WORK TO BE COMPLETED
Only one stretch of the data is wanted: the line containing "Where should I click to: Switch", the line containing "Select radio 显示隐藏的文件、文件夹和驱动器", and every line between them, copied exactly.
┄┄┄┄┄┄┄┄┄┄┄┄┄┄┄┄┄┄┄┄
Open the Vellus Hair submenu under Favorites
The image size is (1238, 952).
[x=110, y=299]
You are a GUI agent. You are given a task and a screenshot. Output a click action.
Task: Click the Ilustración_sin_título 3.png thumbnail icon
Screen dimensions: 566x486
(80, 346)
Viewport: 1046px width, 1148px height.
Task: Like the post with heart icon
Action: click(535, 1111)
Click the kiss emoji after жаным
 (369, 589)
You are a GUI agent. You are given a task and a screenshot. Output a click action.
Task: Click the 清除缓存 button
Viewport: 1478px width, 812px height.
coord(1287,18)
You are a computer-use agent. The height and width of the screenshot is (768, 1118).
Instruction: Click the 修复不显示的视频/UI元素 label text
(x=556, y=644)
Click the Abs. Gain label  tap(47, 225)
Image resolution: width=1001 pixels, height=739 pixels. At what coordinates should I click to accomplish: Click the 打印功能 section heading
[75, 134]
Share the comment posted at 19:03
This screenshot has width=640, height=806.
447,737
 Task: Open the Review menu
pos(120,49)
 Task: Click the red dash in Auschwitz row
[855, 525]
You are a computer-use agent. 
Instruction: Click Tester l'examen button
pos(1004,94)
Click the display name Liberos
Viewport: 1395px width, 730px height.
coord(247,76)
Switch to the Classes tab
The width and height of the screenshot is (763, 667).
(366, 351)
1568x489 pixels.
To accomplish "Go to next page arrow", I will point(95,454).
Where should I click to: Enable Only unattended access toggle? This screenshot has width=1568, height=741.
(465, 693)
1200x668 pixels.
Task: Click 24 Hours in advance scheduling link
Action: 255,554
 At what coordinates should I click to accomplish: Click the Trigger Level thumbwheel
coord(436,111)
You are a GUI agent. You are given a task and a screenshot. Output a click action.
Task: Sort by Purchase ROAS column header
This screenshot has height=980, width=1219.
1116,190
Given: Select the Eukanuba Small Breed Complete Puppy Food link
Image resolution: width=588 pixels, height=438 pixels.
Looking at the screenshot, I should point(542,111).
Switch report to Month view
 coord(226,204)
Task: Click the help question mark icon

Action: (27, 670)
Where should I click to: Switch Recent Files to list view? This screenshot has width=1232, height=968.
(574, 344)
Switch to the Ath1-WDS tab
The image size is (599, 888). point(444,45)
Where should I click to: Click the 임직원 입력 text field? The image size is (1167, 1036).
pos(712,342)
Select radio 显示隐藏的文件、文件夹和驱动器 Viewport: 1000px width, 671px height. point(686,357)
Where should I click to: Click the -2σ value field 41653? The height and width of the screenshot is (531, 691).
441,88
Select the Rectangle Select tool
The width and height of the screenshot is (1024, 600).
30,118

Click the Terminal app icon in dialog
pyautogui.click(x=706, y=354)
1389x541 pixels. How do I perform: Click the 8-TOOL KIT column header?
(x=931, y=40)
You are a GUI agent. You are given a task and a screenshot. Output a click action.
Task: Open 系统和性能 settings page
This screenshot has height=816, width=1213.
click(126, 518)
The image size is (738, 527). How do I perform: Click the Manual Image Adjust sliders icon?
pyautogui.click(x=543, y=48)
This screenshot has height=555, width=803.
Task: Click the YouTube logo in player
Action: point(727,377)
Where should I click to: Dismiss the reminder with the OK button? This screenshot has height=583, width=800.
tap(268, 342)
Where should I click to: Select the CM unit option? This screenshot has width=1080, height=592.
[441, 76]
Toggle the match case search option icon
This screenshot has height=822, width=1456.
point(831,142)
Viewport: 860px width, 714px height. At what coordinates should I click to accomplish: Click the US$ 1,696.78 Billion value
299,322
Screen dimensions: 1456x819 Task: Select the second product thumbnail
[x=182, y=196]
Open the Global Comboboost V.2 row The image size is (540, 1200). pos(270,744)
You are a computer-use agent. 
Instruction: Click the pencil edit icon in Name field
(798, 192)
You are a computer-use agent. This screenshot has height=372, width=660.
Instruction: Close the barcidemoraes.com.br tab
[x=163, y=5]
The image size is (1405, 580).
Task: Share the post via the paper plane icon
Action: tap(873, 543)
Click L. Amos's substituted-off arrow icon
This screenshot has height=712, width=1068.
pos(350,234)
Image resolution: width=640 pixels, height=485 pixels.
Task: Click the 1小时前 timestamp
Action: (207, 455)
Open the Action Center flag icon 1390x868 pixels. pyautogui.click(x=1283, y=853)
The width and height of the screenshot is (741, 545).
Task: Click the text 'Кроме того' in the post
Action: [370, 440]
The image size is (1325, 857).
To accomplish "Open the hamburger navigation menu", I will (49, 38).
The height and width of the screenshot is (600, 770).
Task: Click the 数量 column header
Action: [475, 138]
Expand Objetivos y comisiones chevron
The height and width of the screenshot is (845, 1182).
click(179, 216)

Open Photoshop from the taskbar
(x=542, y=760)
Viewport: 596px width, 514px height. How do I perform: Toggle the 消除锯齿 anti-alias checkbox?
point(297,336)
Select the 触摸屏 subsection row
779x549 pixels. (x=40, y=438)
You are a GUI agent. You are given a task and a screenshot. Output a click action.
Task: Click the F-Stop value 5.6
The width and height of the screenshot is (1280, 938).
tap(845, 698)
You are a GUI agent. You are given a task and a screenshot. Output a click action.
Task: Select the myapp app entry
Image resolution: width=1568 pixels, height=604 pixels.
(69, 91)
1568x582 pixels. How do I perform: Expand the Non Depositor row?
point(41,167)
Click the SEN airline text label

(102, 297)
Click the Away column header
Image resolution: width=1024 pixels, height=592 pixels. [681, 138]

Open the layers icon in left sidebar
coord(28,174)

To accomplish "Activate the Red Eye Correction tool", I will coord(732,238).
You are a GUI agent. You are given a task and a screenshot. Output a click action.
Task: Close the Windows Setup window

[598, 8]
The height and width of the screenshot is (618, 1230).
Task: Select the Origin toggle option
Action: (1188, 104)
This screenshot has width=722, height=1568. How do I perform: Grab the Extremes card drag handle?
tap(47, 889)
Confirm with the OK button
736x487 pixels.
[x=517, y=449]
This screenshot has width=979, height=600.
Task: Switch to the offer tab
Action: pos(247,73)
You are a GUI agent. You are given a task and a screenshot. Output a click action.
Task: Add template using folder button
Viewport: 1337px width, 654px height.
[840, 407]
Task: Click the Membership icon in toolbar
┄┄┄┄┄┄┄┄┄┄┄┄┄┄┄┄┄┄┄┄
ANSWER TO THIS PROBLEM
Where should I click to: Switch Recent Files to list view? This screenshot has width=1232, height=968.
(574, 344)
Switch to the Ath1-WDS tab
The image size is (599, 888). point(444,45)
Where should I click to: Click the 임직원 입력 text field? The image size is (1167, 1036).
pos(712,342)
Select radio 显示隐藏的文件、文件夹和驱动器 Viewport: 1000px width, 671px height. point(686,357)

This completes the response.